Keep every line of the data below that has the string "computer" and present those lines.

Dataset entries:
┌──
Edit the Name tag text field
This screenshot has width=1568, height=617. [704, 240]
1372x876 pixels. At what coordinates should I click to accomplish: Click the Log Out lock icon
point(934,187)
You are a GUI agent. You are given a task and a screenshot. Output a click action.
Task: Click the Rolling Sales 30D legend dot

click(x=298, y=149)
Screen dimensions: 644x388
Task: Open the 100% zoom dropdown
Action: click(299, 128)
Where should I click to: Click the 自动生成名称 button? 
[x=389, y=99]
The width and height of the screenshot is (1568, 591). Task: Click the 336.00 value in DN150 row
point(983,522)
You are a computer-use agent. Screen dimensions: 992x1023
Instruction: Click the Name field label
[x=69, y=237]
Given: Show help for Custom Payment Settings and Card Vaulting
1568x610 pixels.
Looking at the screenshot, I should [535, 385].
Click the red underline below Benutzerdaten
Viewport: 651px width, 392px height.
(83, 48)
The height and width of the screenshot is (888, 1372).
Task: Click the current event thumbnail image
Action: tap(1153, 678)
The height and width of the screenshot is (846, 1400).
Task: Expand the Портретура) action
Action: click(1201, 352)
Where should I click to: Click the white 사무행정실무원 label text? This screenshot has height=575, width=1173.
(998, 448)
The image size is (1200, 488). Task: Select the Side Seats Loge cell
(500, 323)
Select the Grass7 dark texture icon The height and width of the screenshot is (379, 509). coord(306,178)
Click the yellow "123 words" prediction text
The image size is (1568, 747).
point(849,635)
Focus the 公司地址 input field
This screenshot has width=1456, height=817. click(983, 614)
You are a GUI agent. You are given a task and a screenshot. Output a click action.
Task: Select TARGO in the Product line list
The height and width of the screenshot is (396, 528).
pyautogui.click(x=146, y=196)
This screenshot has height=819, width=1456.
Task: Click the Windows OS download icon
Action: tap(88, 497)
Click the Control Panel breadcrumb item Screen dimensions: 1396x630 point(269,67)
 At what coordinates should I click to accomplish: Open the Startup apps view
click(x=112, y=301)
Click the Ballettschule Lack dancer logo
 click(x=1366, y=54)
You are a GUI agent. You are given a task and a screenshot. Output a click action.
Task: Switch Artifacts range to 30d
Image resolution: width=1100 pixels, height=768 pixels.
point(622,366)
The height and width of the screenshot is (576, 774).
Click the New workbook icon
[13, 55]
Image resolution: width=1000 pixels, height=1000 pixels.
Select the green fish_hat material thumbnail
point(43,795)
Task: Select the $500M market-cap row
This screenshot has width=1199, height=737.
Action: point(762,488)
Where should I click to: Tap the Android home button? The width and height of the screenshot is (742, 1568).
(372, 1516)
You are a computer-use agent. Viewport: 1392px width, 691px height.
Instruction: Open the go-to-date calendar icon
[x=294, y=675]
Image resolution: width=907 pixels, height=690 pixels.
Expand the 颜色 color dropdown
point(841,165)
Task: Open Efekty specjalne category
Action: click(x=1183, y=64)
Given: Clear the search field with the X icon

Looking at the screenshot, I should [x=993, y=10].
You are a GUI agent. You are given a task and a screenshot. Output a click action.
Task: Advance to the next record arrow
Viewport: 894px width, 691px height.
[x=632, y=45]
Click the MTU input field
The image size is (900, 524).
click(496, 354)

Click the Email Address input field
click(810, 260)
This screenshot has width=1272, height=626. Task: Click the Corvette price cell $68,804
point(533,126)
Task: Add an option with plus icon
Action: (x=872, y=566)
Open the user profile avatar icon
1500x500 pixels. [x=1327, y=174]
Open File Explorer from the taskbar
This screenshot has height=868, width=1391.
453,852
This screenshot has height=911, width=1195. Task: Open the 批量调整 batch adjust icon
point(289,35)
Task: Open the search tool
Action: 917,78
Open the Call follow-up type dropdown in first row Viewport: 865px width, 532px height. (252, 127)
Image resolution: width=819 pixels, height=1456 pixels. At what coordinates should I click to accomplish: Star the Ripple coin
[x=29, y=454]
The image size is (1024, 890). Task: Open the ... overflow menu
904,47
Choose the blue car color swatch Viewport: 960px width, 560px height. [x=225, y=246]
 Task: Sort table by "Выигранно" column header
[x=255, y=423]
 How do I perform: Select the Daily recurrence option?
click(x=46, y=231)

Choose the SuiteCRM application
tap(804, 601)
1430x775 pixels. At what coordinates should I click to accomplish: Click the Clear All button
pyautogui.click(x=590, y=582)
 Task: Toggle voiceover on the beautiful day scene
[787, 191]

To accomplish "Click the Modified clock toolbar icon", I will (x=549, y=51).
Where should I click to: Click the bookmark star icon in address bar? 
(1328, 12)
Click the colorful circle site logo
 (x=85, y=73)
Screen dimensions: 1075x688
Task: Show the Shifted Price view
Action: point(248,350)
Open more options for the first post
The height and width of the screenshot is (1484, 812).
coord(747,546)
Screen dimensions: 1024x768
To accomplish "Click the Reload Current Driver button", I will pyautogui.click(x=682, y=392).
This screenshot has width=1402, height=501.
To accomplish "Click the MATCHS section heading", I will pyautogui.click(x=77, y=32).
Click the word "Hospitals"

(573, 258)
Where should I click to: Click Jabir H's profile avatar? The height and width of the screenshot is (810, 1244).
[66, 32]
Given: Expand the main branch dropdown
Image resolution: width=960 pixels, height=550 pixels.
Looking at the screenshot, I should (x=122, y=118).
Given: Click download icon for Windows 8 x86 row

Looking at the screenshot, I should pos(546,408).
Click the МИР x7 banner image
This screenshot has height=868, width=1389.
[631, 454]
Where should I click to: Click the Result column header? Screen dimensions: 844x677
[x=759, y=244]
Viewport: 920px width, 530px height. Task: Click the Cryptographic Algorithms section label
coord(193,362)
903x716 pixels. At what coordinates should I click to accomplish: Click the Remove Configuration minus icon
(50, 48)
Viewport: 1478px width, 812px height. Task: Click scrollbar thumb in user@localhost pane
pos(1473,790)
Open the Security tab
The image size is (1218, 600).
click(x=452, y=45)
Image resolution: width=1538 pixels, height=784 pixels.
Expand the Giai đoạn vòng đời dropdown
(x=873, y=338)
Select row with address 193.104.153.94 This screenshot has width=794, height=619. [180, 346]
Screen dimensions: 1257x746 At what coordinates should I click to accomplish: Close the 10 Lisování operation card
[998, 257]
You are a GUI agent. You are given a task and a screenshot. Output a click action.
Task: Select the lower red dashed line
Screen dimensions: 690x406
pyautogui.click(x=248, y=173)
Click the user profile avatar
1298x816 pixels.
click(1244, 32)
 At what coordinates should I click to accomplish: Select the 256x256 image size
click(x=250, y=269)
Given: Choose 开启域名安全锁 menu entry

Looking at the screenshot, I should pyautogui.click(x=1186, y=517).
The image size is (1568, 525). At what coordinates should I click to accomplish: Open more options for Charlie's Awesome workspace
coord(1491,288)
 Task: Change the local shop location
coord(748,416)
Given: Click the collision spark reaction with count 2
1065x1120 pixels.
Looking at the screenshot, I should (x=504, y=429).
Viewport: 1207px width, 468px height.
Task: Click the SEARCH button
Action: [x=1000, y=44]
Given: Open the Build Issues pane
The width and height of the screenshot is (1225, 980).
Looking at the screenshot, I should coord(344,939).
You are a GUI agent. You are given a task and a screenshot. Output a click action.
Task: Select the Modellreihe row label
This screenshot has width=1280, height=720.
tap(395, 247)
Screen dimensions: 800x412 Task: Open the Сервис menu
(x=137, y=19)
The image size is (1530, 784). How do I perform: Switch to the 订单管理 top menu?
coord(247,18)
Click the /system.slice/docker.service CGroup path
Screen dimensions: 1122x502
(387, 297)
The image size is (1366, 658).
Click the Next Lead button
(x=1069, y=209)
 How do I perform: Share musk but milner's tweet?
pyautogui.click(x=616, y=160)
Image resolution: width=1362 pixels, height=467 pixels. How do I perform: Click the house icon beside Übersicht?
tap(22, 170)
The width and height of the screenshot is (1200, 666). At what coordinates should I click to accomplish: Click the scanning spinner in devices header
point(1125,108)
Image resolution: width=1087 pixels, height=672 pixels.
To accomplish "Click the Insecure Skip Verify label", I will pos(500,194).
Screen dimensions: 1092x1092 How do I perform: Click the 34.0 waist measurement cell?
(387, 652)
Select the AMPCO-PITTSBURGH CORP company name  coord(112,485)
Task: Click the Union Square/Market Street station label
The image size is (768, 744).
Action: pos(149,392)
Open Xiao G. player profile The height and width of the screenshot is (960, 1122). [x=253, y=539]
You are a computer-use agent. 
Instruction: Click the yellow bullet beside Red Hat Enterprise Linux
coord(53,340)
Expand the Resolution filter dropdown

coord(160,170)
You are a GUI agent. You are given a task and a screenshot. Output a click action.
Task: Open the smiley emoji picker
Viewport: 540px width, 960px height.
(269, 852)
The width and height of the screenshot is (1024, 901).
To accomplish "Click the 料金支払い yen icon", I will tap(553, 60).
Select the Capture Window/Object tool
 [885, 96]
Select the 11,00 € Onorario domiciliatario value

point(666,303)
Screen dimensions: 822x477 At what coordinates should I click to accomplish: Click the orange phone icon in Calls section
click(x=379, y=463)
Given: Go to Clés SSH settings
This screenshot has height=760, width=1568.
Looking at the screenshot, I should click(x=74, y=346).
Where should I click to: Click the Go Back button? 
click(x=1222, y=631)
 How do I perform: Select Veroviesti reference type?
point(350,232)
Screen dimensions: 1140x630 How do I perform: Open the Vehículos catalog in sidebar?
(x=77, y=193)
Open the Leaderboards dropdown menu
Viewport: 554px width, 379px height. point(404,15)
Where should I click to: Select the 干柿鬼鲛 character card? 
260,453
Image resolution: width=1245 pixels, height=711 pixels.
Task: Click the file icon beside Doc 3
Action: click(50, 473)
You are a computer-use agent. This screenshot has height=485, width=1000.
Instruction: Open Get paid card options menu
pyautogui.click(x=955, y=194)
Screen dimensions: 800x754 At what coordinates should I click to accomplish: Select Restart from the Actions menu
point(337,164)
└──
### Task solution
You are a computer-use agent. Screen dimensions: 992x1023
You are a computer-use agent. Viewport: 1392px width, 691px height.
You are a computer-use agent. 
You are a computer-use agent. This screenshot has height=485, width=1000.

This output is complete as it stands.